The Common Vein Copyright 2010
Cerebrovascular accident refers to ischemia of a part of the brain. It is the third most common cause of death in the United States, being also the leading cause of neurologic disability.
Also termed stroke, it can be ischemic or hemorrhagic. Depending on its duration (small time window for reversibility), it can be classified as transient ischemic attack (when lasting less than 24 hours) or completed stroke (all the sequelae not reverted after 72 hours).
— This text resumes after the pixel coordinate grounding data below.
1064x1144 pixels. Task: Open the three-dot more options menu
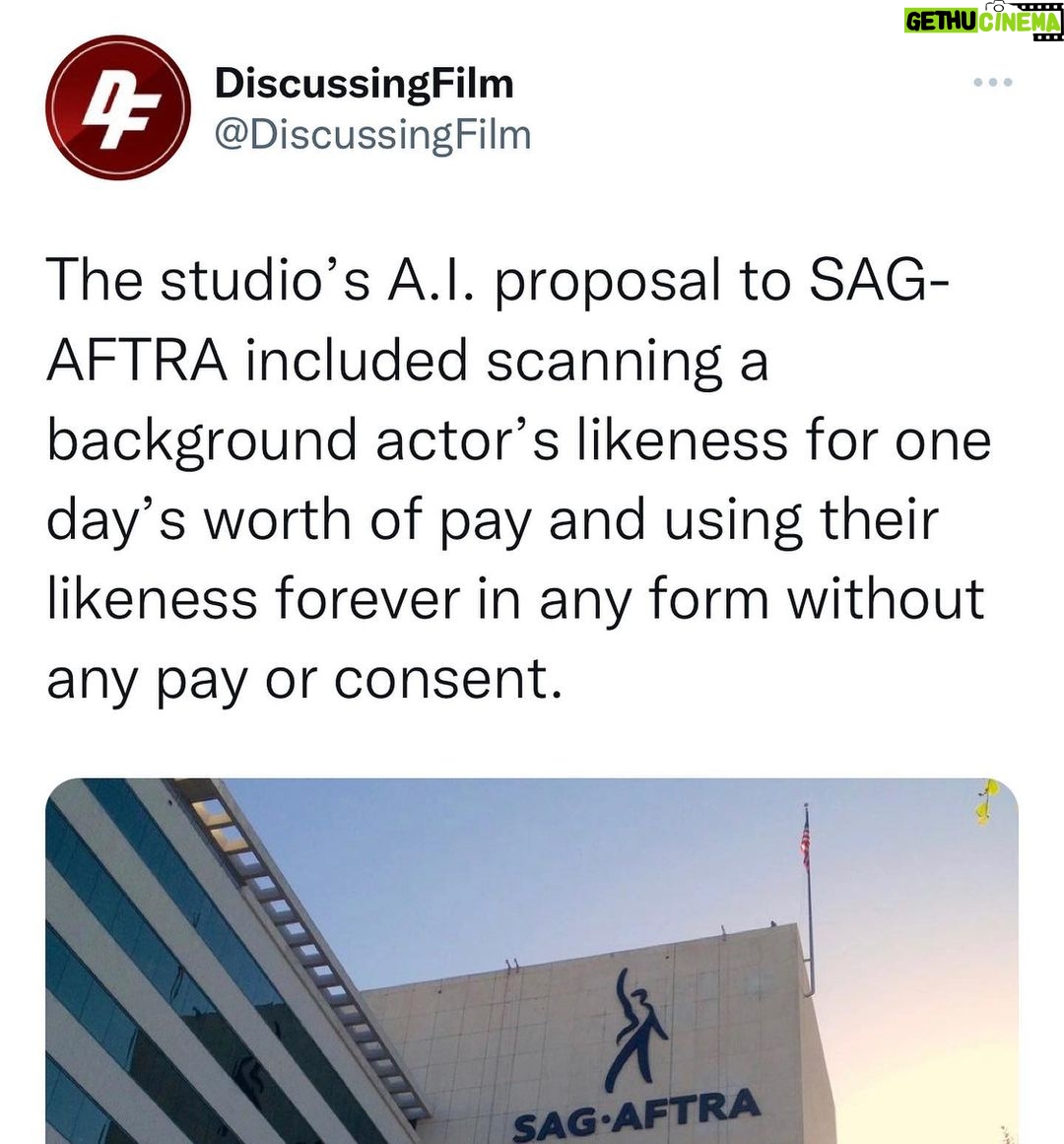(992, 82)

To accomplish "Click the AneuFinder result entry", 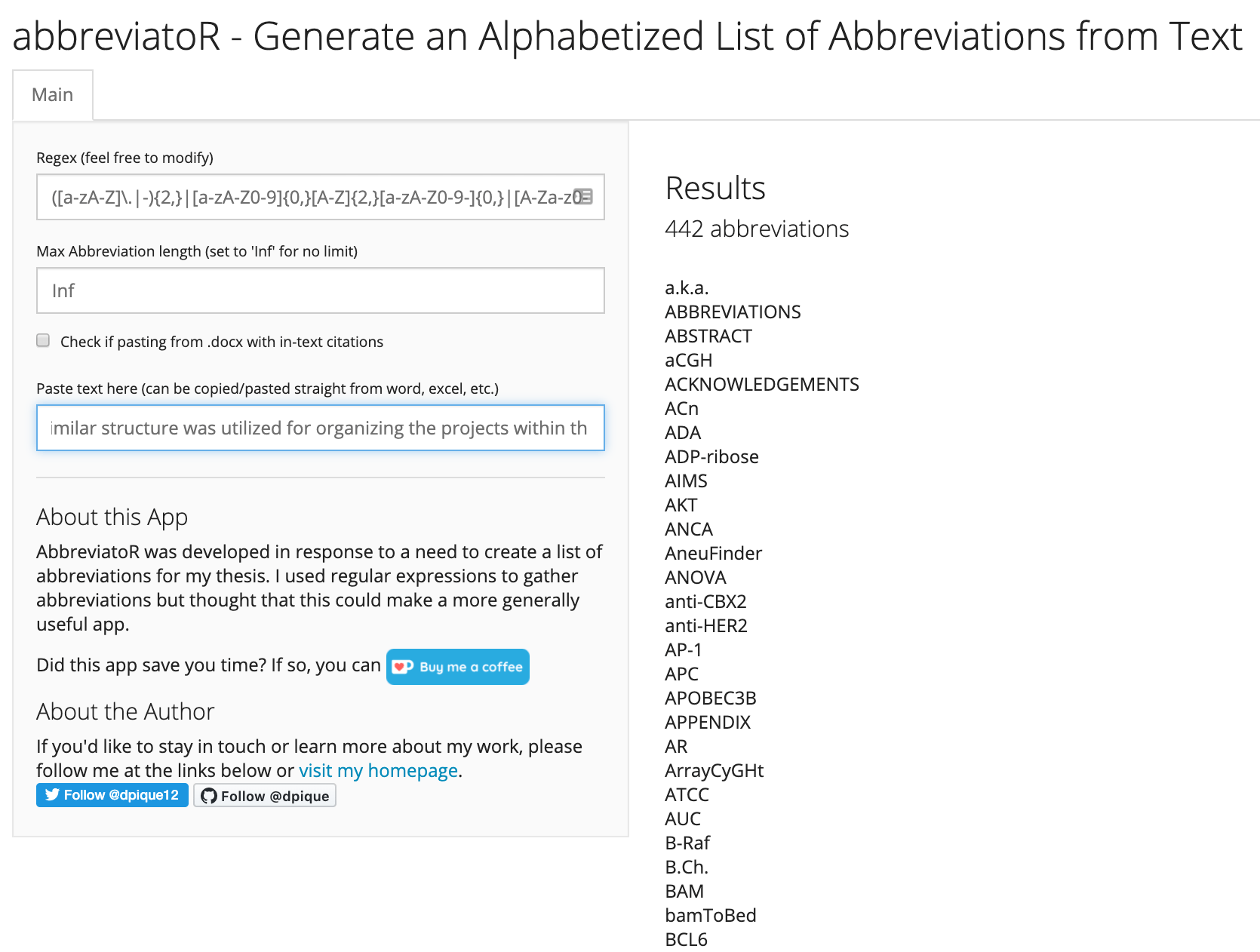I will pos(713,554).
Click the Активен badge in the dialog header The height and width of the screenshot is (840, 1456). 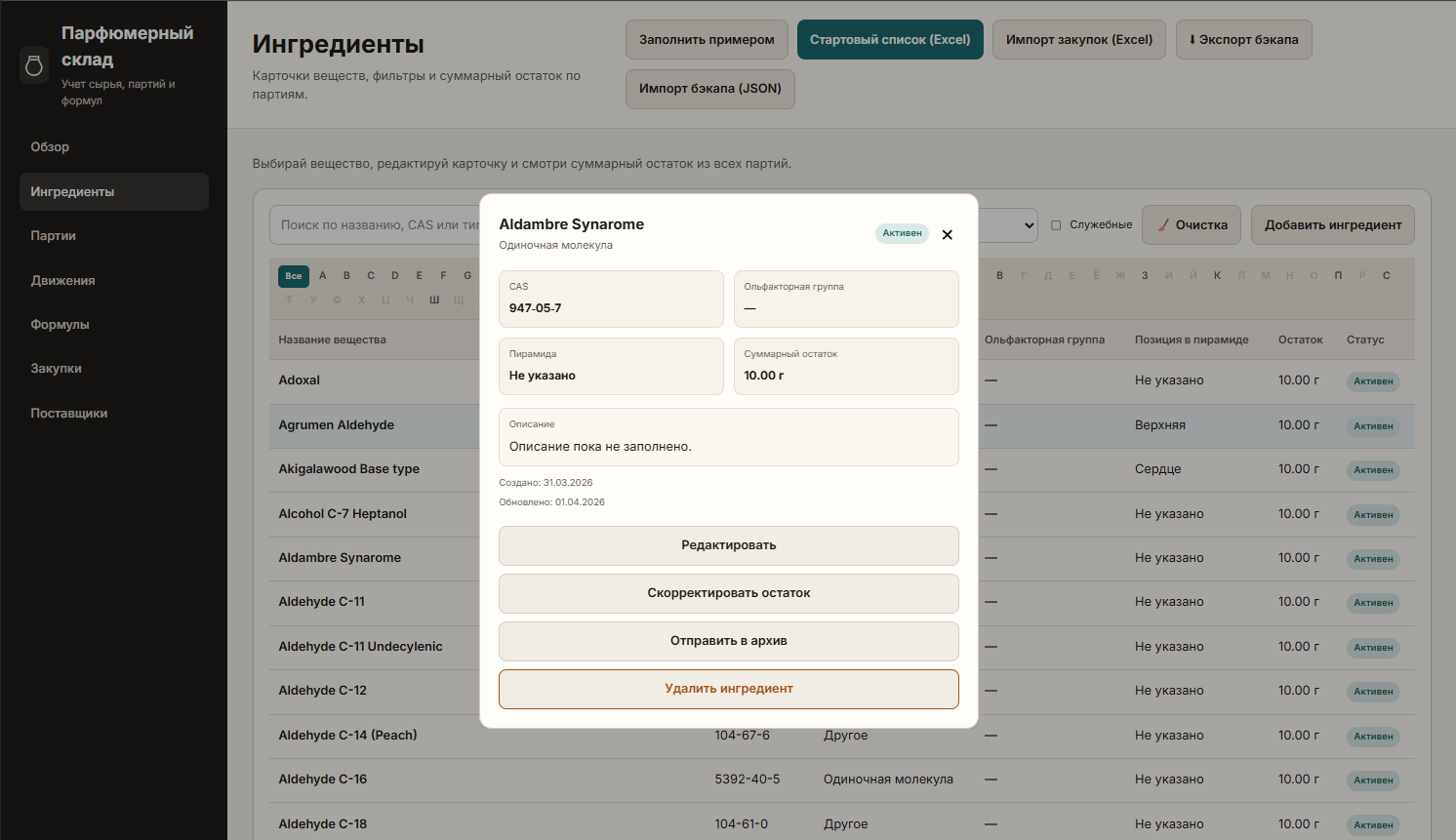point(902,233)
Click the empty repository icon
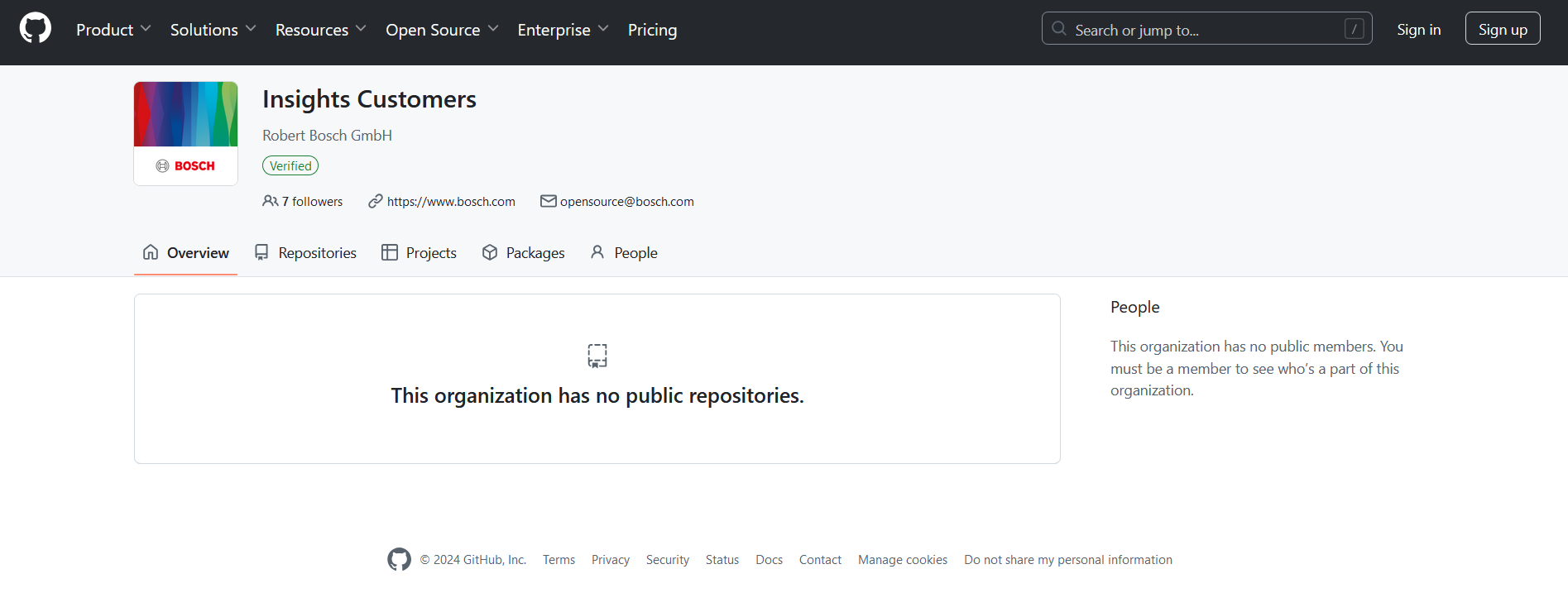Screen dimensions: 1568x593 (x=597, y=356)
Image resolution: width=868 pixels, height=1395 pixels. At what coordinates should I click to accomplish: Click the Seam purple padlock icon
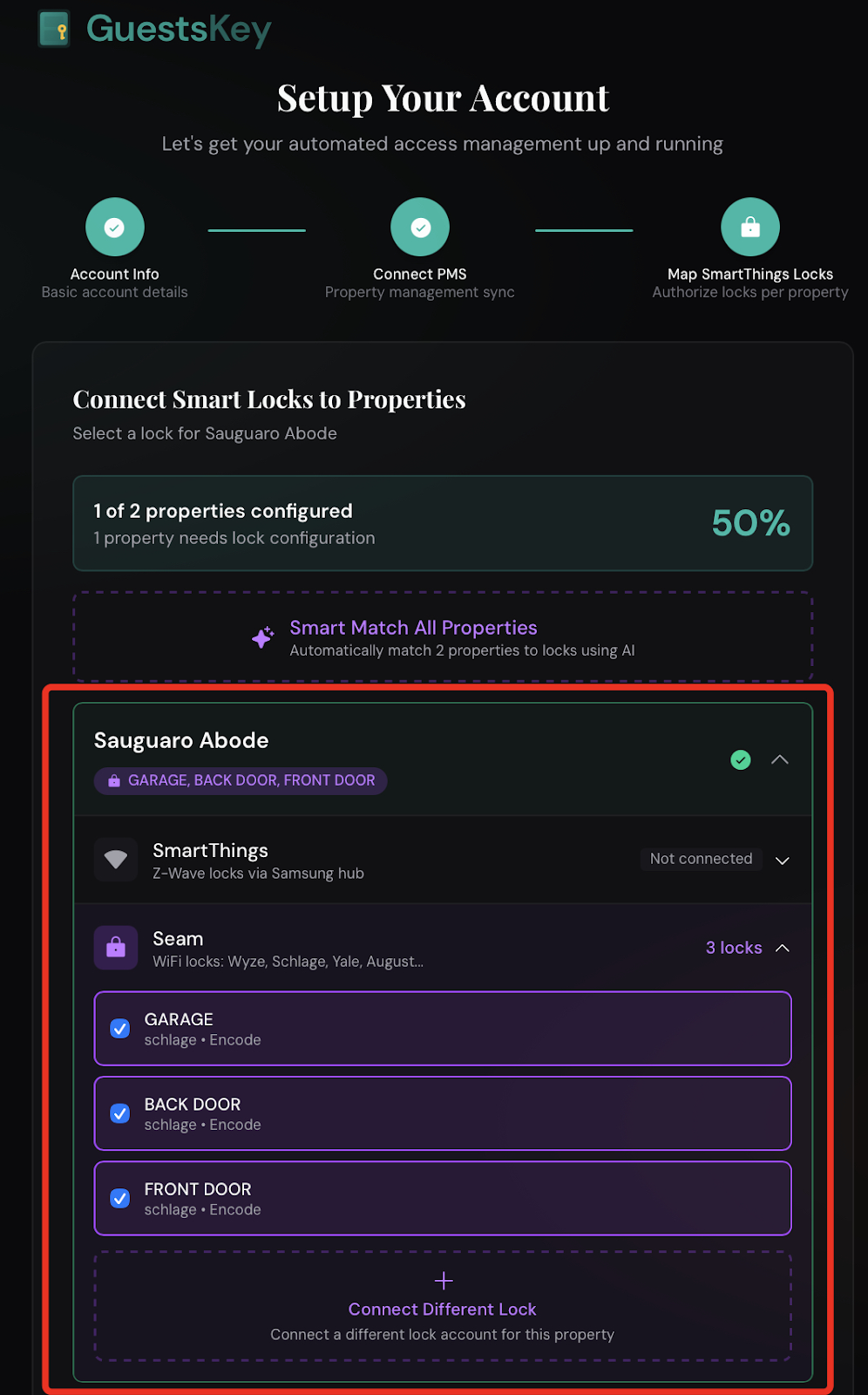(115, 947)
It is caused by blockage of a cerebral artery. The most common causes of this blockage are embolism of thrombotic material, atherosclerosis in a large or medium artery, causing stenosis and hypertrophy resulting in luminal compromise of small penetrating vessels.
A TIA is usually embolic. Transient hypotension in the presence of severe carotid stenosis (>75% occlusion) can also lead to a TIA.
It results in rapidly developing loss of brain functions, depending on the area affected.
Two major vascular systems can be involved: the carotid and vertebrobasilar systems.
Because the areas irrigated by these systems are different, presentation due to ischemia in these systems vary. Classically, deficits in the carotid systems present with aphasia, contralateral paralysis/paresthesias, apraxia, amaurosis fugax. When there is a failure in the vertebro-basilar system, then symptoms such as diplopia, vertigo, ataxia, dysarthria and dysphagia occur.
According to the specific vessel affected, different stroke syndromes are described. Ischemia in the anterior cerebral artery region produces contralateral lower extremity and face motor deficits. When in the middle cerebral artery, aphasia, contralateral hemiparesis and sensory loss are predominant. As described above, vertebral/basilar artery deficits result in ipsilateral ataxia, diplopia, dysphagia, dysarthria and vertigo. If the posterior cerebral artery is also affected, then homonymous hemianopsia is also present.
Lacunar infarcts, that is, those resultant from occlusion of the small penetrating vessels affect the internal capsule, thus originating a pure motor hemiparesis.
The goals of neuroimaging are to localize the site the infarct and the extent of ischemia. A site of acute vascular occlusion should also be sought; and hemorrhage must be looked for, as well as unexpected lesions that could imitate acute cerebral infarction.
Noncontrast CT is able to show acute hemorrhagic strokes in most cases. However, it is insensitive for hyperacute infarction. For early infarction, MRI is more sensitive than CT, best seen in DWI sequences. Contrast should not be used in the initial CT study, because of the possibility of an hemorrhagic stroke.